In order to overcome the aforesaid problem, researchers have introduced machine learning-based approaches with supervised techniques [64]. Various supervised classifiers viz. Standard and Multinomial Naïve Bayes and Support Vector Machine (SVM), have been used with uni-gram, bi-gram, Parts-Of-Speech (POS), and negation features. To improve the accuracy of sentiment extraction from the clinical corpus, the researchers utilized the hybrid framework that combines both linguistics and machine learning approaches [5, 58, 72].

Sohn et. al. [65] built an emotion identification system from suicide notes using the hybrid approach. The suicide notes provided by Informatics for Integrating Biology and the Bedside (I2B2) challenge organizers. Machine learning and rule-based combined approach were applied to the training dataset of the suicide notes. The approach provided micro-average score of 0.5640 as the F-Measure. Birks et. al. [4] employed RIPPER (Repeated Incremental Pruning to Produce Error Reduction), multinomial Naïve Bayes classifier, and manual pattern matching rules combined with hybrid approach for identifying emotions from the sentences. To this process, we have developed a domain-specific lexicon viz. WordNet of Medical Events (WME) for extracting medical concepts and their related POS, gloss, SSW, affinity score, gravity score, polarity score, and sentiment features [47].

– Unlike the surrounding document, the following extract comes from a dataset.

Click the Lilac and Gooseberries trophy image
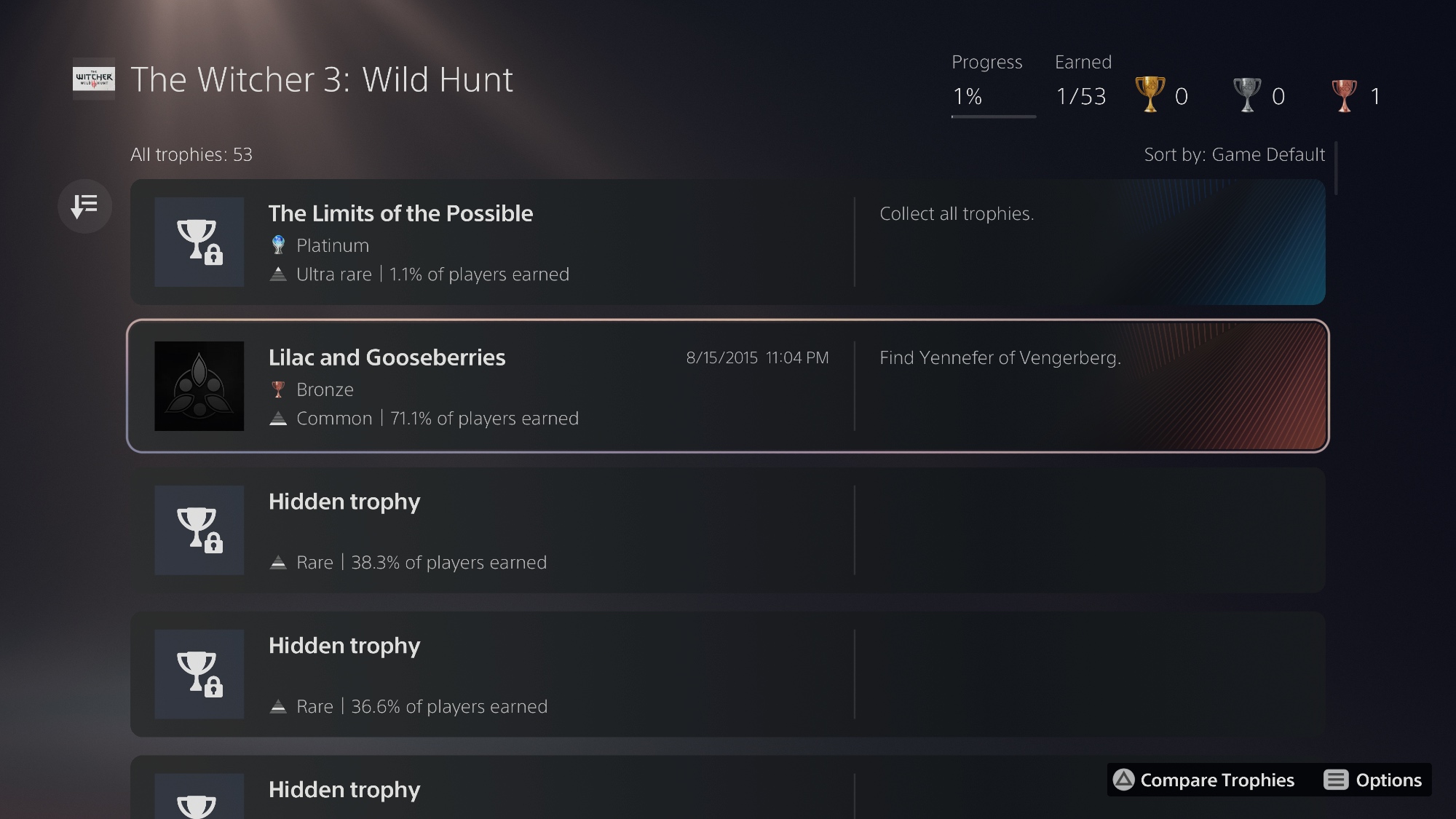The width and height of the screenshot is (1456, 819). coord(199,386)
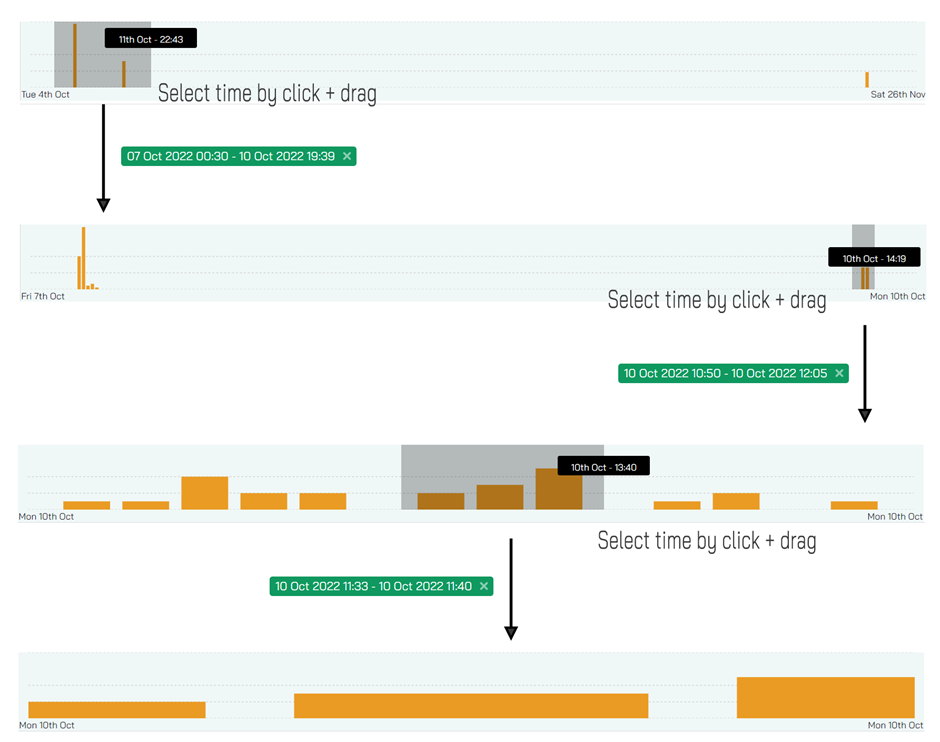
Task: Click the 10 Oct 2022 10:50 - 12:05 tag
Action: coord(733,373)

Besides, to extract the semantic relations between the medical concepts, researchers have introduced several linguistic and conceptual features such as POS and gloss, and category of the concepts [60]. Kambhatla [35] used a linguistic feature-based method as the feature vector to identify the semantic relation. Embarek and Ferret [25] developed an alignment algorithm to extract the relations, like treats, signs, and cures from the medical entities (concepts) by constructing automatic patterns. Yetisgen-Yildiz et. al., [78] applied AMT technique to extract named-entities from clinical trial descriptions.

Moreover, the researchers have also proposed several well-known open source bio-medical annotation tools, like GENIA, PennBioIE, and GENETAG [38, 39, 70]. These tools assist in identifying the semantic relation of the concepts. To this process, they used heuristic rule-based approaches as the combination of the medical ontologies and standard information extraction techniques [50, 71]. Zhang et. al. [81] amalgamated tree and string kernels under machine learning approach to improve the accuracy of the semantic relation extraction system.

In the present research, we have presented two conceptual features (namely, category and sentiment) extraction systems of medical concepts as well as contexts. The categorization system helps to assign five and 11 different types of categories for the concepts (e.g., symptoms) and the contexts (e.g., symptom-drug) respectively. On the other hand, the sentiment identification system assists in extracting positive and negative sentiment for both medical concepts and contexts. In order to design and validate both of the systems, we have combined WME 2.0 lexicon driven features and various well-known supervised classifiers as a hybrid approach.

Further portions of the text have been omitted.